SURVIVAL DEFENSE SAVVY I

BY Hal Walter

The dean of American survivalists

Each home/shelter/property will be unique, requiring special adjustments. That may be the primary reason why the few dedicated survivalists really do not integrate any effective type of defense plan into their long term scenarios. Yet, most everyone that considers the nuclear threat admits that the one common factor that will directly affect all of our citizenry is PANIC, accompanied by the disruption of all critical services and the ugly specter of looting and invasion of privacy. Almost without exception, the 'solution' for these assured scenarios is possession of GUNS AND AMMO. Beyond this obvious necessity nobody seems to consider the critical importance of effective defense planning that encompasses the utilization of factors such as terrain, location in relation to other buildings, protective features designed into the family home and shelter, personnel (including the level of training and competence), function of perimeter defenses, use of electronic warning devices, organization of communication within the family group... as well as outside communications (I. e. 2-meter radio; 18 mile range handheld radio, etc.).... and much more.

 

One of the most important, and least understood, factors in military planning over the centuries has been how to incorporate FLEXIBILITY in the overall plan for any one specific defense scenario (I. e. the conflict relating to the defense of the invasion of Europe in WW2). On a personal family survival level there is a total lack of comprehension as to how to incorporate this flexibility factor into the defense plan for a home.. much less how to establish any type of 'fixed' defensive features.

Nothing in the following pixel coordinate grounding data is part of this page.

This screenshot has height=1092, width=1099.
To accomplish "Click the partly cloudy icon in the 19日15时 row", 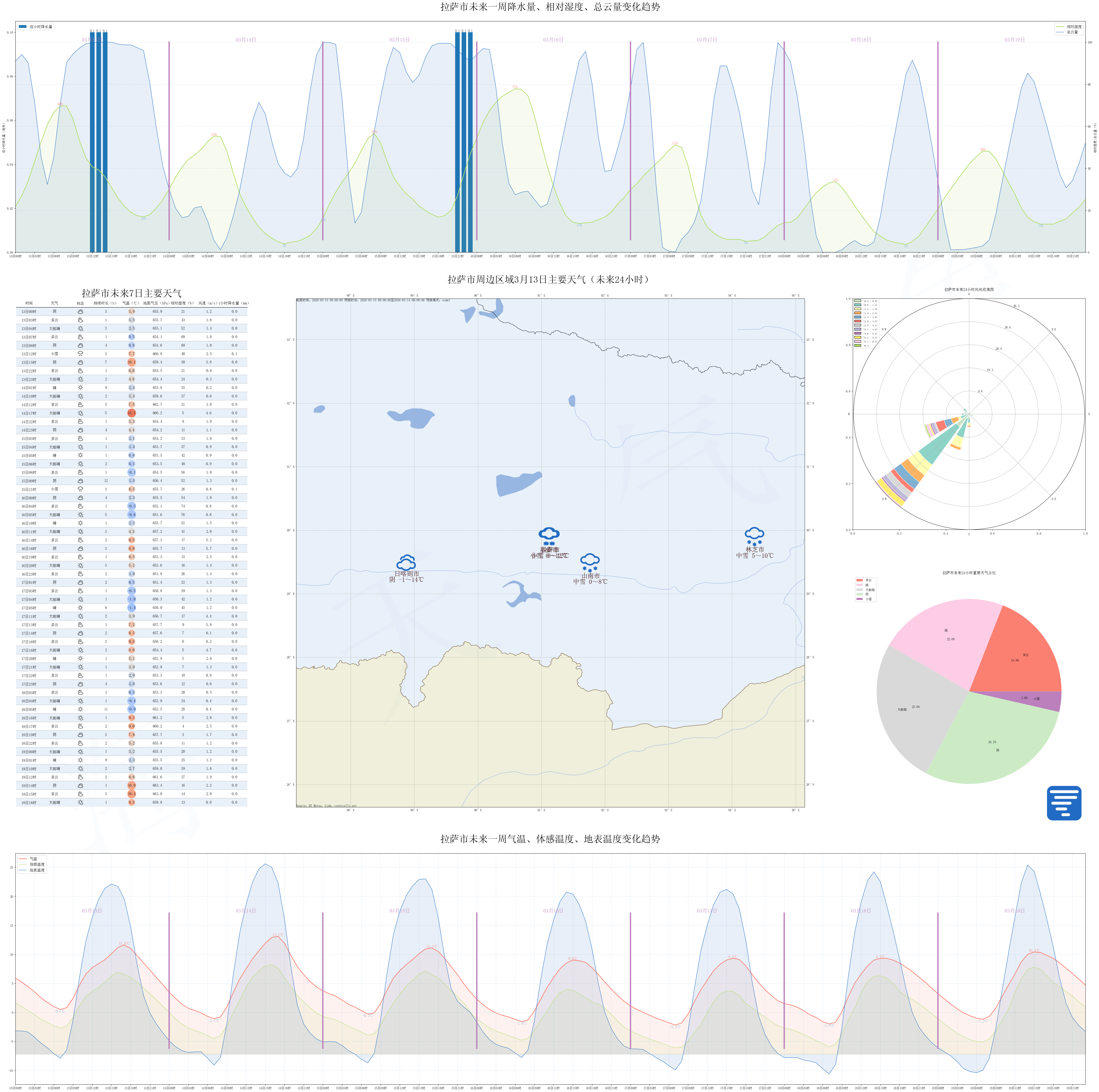I will pyautogui.click(x=80, y=794).
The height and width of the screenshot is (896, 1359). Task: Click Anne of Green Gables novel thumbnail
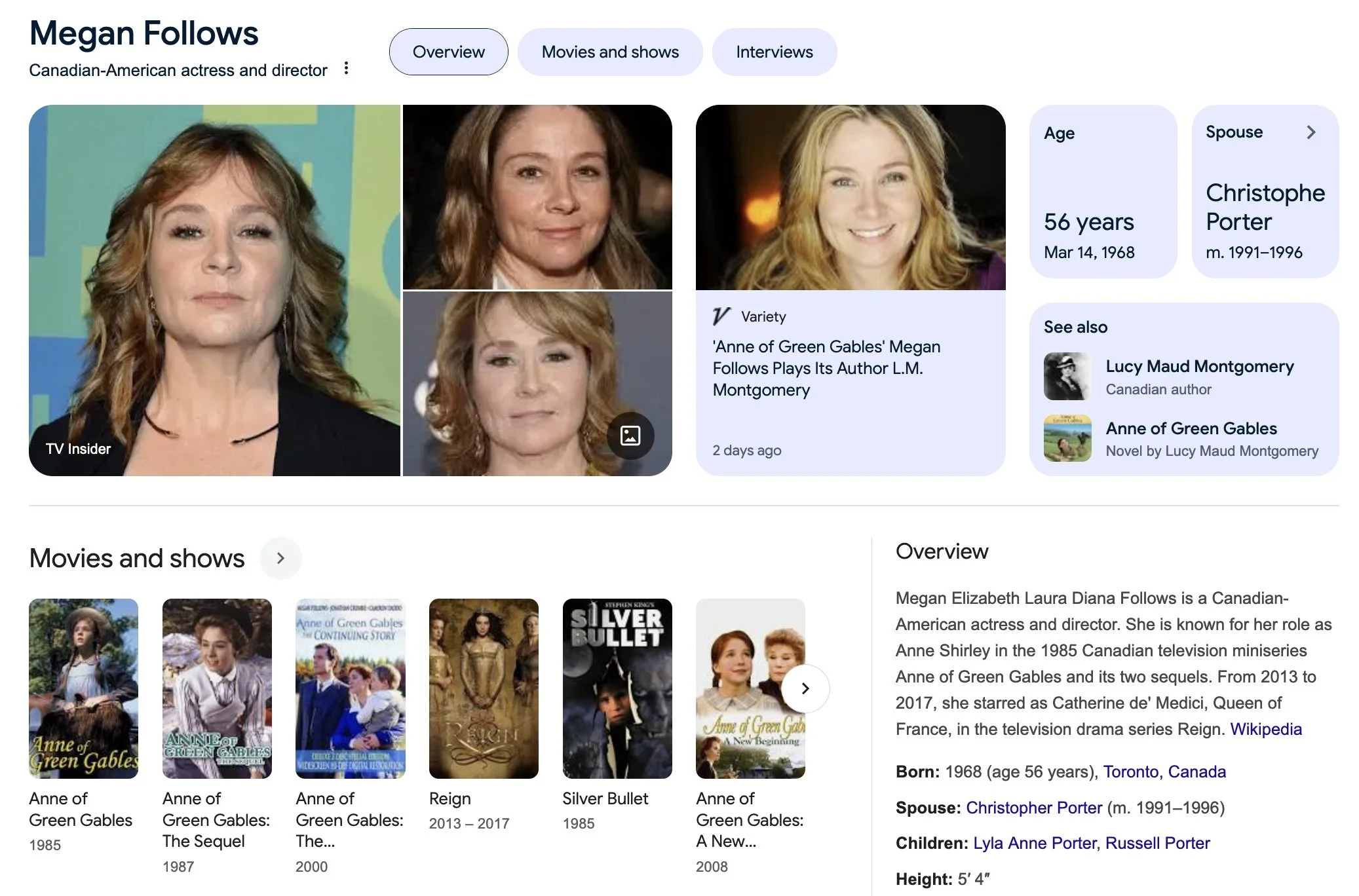[1067, 438]
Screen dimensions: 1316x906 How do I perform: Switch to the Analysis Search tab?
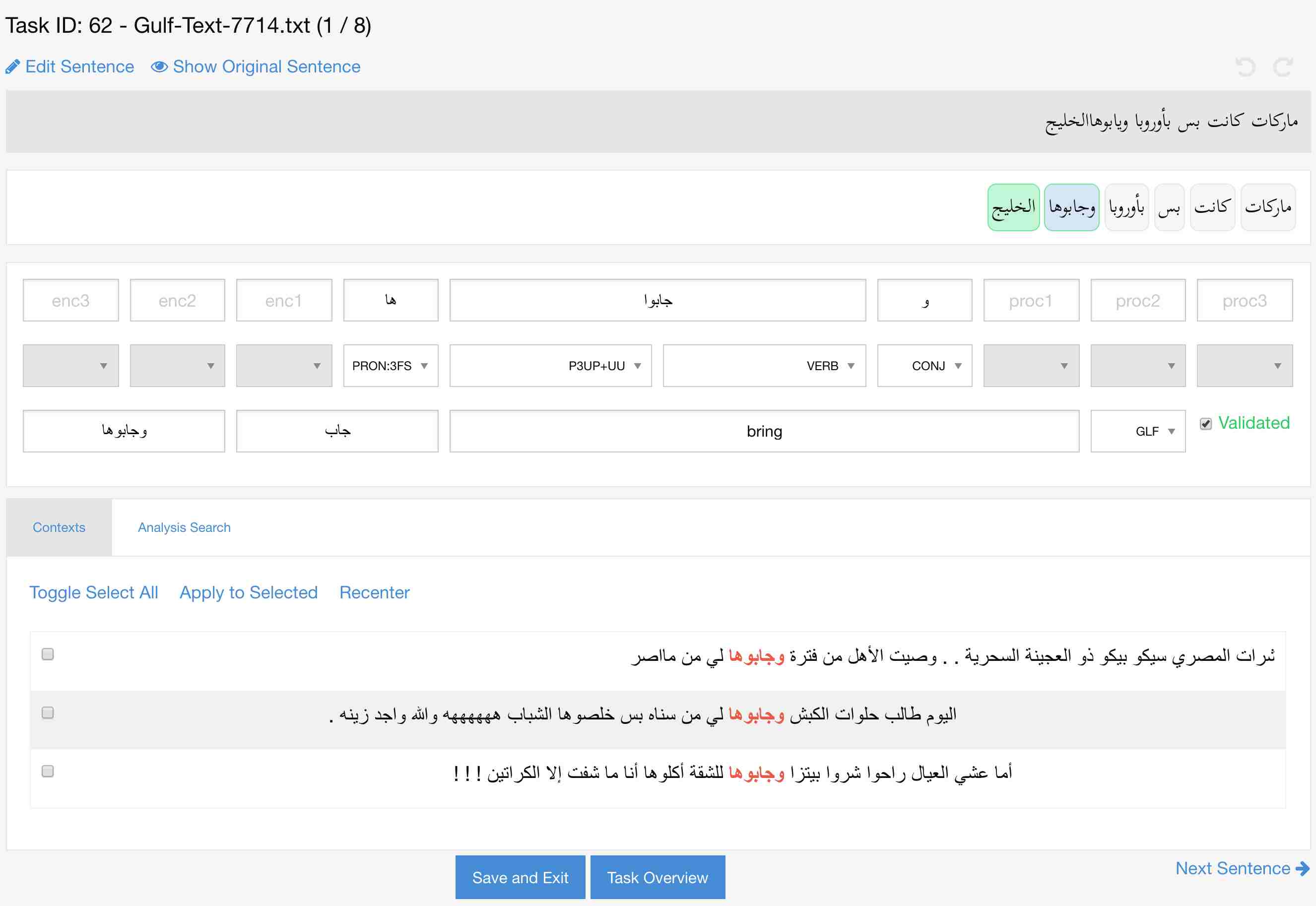tap(184, 527)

One obvious axiom that must be accepted from the beginning is that 'a shelter cannot and should not depend on it's primary defense from INSIDE THE SHELTER. This presumes an AREA approach to shelter defense. Another concept that is difficult to communicate with anyone is the need, in the home and shelter defense plan, to include the flexibility factor so that a normal home layout can be almost instantly be turned into the most effective defensive layout without dependence upon some type of theoretical, idealized, impractical, last-minute, helter-skelter, improvised, futile attempt to protect.